Sabarimala Ayyappa Seva Samajam, Travancore Devaswom Board (TDB) and the Nair Service Society (NSS) are impleaded as Respondents.
The Government further states that earnest efforts are being taken for proper crowd management and implementation of the Sabarimala Master Plan including disaster management.
# Arguments of Travancore Devaswom Board
TDB is constituted under the provisions of the Travancore Cochin Hindu Religious Act, 1950. It is a trustee which holds the assets of the temples and their administration in trust. The administration of the different incorporated and unincorporated devaswoms and other institutions falling under Section 3 of that Act stands vested in it. It is also involved in managing the affairs of the temples. This includes appropriate trusteeship support for the rituals and practices in connection with the temples, under the guidance of those who are authorised by the religious tenets to provide advice in that regard. This brings in the requirement for identities like Thantries, Santhikars etc. apart from other advisors that the TDB may have.
While the TDB exercises its authority and discharges duties and responsibilities as trustee, the resonance of faith and belief as recognized under the Constitution, particularly in Articles 25 and 26 thereof, cannot be obliterated by any mechanism of administration referable to the statutory provisions made under a secular Constitution. This is why the safety valves are put in place through Articles 25 and 26 of the Constitution to ensure comity in the society as a whole. Such being its role, TDB is the competent authority to speak on the issue unless there is any reliable conflicting opinion.
Specific averments relevant to the issue, including the different aspects attendant to faith, belief and worship in connection with the Lord Ayyappa Temple at Sabarimala are made in TDB’s counter-affidavit.
# Relevant portions of Averments
The Sabarimala Sree Dharma Sastha Temple at Sabarimala is one of the temples under the administration of the Board. The Sabarimala Sree Dharma Sastha Temple is a very ancient temple and it is the most famous and prominent among all the Sastha temples. It is situated at the slope of the western ghats.
The Sree Dharma Sastha temple at Sabarimala is a world famous pilgrim centre. The temple attracts large number of pilgrims, not only from the southern States of Kerala, Tamil Nadu, Karnataka and Andhra Pradesh but also from other parts of the Country and from aboard. The unique feature of the temple is that it is open to people of all faiths and many non-Hindus also go on pilgrimage to this temple.
The secular aspect of the temple is best exemplified by the existence of the ‘Vavar Thara’ in honour of Muslim saint in close proximity to the main ‘Ayyappa Swami’ temple. Ayyappa Cult gives much importance for secularism and communal harmony. The temple has turned out to be a model for the whole world. Another significant aspect about worship at the Sabarimala temple is that all pilgrims are equal before Lord Ayyappa, whether one is rich or poor, literate or illiterate, holding position or not, master or servant.

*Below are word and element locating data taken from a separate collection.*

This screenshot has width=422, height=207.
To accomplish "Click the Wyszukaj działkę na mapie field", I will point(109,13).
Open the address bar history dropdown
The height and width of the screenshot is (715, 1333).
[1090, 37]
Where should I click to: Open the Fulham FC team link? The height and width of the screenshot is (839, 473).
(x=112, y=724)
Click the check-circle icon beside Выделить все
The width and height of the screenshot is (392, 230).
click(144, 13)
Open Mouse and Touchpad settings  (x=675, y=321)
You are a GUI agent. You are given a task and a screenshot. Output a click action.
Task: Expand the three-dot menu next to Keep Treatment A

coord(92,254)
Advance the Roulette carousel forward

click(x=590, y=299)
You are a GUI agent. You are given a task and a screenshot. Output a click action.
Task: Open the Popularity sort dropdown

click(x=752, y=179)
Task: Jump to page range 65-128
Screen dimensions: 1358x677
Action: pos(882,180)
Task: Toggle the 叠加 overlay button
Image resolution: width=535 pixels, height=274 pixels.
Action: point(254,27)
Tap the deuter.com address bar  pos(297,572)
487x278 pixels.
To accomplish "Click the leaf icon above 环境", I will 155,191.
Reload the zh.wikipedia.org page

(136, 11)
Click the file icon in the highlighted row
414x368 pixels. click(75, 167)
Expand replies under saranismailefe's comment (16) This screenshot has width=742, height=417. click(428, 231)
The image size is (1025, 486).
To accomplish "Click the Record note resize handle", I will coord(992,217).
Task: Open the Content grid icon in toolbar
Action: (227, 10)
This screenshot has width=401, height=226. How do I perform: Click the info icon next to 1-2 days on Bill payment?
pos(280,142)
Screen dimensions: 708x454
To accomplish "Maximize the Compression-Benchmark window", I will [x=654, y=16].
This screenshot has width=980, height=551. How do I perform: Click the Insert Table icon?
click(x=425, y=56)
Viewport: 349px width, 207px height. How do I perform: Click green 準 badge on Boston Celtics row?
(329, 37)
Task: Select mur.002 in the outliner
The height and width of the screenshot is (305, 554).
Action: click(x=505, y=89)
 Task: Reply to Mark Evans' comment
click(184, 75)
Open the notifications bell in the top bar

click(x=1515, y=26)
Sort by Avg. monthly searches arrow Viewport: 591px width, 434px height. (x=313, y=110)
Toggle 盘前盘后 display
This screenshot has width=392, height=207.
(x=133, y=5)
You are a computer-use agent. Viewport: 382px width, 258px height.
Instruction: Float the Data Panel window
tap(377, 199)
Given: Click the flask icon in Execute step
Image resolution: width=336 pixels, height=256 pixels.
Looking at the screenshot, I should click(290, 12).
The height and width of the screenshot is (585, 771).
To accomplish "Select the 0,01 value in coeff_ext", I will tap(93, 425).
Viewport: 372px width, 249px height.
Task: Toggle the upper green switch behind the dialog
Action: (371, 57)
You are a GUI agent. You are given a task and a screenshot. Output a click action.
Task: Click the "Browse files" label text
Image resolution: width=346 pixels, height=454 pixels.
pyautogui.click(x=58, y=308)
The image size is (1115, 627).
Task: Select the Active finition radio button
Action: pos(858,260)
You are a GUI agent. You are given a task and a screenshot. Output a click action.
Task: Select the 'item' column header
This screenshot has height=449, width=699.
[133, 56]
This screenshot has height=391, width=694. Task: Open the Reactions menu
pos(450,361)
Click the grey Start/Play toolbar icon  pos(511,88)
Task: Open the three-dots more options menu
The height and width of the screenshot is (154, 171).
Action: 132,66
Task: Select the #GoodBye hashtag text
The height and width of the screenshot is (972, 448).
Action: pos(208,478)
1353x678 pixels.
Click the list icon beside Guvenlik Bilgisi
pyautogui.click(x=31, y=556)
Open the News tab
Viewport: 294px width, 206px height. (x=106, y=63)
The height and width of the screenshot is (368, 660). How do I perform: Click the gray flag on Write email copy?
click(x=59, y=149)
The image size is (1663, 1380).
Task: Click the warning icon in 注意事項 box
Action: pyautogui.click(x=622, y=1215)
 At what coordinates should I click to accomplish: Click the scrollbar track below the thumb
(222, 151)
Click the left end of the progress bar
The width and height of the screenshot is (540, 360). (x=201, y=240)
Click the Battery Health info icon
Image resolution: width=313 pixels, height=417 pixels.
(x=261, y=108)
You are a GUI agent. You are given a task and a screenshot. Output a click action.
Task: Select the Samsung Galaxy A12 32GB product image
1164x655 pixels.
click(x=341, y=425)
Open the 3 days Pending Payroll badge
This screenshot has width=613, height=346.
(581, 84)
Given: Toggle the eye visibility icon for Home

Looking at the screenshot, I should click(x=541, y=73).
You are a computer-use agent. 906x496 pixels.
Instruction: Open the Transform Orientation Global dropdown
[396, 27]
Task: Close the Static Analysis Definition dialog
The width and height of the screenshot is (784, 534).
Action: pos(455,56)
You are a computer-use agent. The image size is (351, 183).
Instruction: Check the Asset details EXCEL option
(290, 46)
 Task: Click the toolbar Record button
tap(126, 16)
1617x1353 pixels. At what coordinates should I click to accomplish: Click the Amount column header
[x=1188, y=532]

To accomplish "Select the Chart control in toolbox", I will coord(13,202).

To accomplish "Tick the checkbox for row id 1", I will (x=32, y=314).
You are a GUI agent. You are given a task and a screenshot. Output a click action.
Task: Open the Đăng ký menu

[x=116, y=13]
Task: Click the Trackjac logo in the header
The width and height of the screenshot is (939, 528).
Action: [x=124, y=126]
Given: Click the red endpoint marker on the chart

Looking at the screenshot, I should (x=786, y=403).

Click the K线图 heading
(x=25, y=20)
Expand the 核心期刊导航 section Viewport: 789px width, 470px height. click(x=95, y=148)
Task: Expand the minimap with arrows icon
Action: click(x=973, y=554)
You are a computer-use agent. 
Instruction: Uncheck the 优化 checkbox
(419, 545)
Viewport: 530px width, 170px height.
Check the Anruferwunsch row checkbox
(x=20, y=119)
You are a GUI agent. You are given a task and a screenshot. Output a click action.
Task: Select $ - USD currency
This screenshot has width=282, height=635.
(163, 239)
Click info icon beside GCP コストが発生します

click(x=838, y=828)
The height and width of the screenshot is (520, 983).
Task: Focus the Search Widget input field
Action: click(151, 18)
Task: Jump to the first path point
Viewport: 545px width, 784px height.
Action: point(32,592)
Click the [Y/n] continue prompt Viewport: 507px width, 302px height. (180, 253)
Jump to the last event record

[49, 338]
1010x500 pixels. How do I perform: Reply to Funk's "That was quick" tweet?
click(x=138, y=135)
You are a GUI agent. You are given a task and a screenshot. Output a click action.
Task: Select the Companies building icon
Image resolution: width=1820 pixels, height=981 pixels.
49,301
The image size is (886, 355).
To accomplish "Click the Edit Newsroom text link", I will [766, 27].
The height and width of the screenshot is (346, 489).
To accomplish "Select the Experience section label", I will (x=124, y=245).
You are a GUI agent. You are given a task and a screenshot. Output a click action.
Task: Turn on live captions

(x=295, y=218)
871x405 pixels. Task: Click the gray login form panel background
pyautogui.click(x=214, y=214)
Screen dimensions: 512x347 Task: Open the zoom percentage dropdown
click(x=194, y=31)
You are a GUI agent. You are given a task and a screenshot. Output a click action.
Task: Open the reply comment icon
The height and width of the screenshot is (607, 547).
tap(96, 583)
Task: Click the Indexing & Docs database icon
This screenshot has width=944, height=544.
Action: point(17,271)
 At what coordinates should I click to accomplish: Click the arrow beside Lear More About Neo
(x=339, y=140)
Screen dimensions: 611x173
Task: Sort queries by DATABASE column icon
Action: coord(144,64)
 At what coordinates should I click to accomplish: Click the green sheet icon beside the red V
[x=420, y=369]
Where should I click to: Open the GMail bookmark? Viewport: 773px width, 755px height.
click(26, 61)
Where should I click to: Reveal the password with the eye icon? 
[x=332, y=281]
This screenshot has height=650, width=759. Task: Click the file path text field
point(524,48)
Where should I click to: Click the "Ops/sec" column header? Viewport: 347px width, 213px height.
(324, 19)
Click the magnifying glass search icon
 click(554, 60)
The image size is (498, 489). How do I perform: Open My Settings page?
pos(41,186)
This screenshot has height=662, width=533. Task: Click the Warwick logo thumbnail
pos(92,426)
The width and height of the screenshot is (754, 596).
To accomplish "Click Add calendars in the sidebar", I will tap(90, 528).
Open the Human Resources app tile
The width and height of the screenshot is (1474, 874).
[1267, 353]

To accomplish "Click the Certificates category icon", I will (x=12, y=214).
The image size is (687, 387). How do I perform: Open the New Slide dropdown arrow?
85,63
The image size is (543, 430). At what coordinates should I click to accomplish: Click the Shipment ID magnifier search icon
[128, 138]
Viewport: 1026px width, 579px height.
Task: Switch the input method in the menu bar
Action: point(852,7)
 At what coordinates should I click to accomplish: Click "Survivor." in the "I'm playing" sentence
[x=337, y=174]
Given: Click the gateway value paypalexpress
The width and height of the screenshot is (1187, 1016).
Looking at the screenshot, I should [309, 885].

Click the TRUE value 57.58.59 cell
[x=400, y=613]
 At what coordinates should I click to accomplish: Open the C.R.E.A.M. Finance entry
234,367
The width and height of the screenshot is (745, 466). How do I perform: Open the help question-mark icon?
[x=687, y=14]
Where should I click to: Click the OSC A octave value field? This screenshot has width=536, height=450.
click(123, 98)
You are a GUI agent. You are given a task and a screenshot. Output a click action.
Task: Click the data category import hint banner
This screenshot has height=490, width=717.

Sabarimala is one among 18 ‘malas’. The 18 malas are believed to be (1) Sabarimala, (2) Ponnambalamedu, (3) Goundal Mala, (4) Naga Mala, (5) Sundara Mala, (6) Chittambalamedu, (7) Ghalgi Mala, (8) Madanga Mala, (9) Mayiladummedu, (10) Sreepada Mala, (11) Devar Mala, (12) Neelakkal Mala, (13) Thalappara Mala, (14) Neeli Mala, (15) Kari Mala, (16) Puthusseri Mala, (17) Kalaketti Mala and (18) Inchipara Mala.
Ponnambalamedu is the mountain that looms on the eastern side of sabarigiri. It can be distinctly seen along with other mountains, which from a cluster. The belief is that Sabarimala temple was founded by Parasurama. Sabarimala is even referred to in Ramayana. Lord Rama is believed to have gone to Pampa and the Ashramam of Sabari at Sabarimala.
It is believed that the Moolasthanam of Sabarimala temple is Ponnambalamedu. There was a temple at Ponnambalamedu in ancient days. The remnants of the temple including that of a ‘Sivalingom’ were seen there till recently. There was also a tank there.
Ponnambalam means golden temple and Medu means Hill. The term Ponnambalamedu has come into use in folk songs describing the mythological stories about Dharmasastha incarnated as Lord Ayyappa. There were also a cave and a terrain upon it which are even now visible. It is believed that Devas worshipped Lord Ayyappa after he liquidated Mahishasuri near Azhutha forest.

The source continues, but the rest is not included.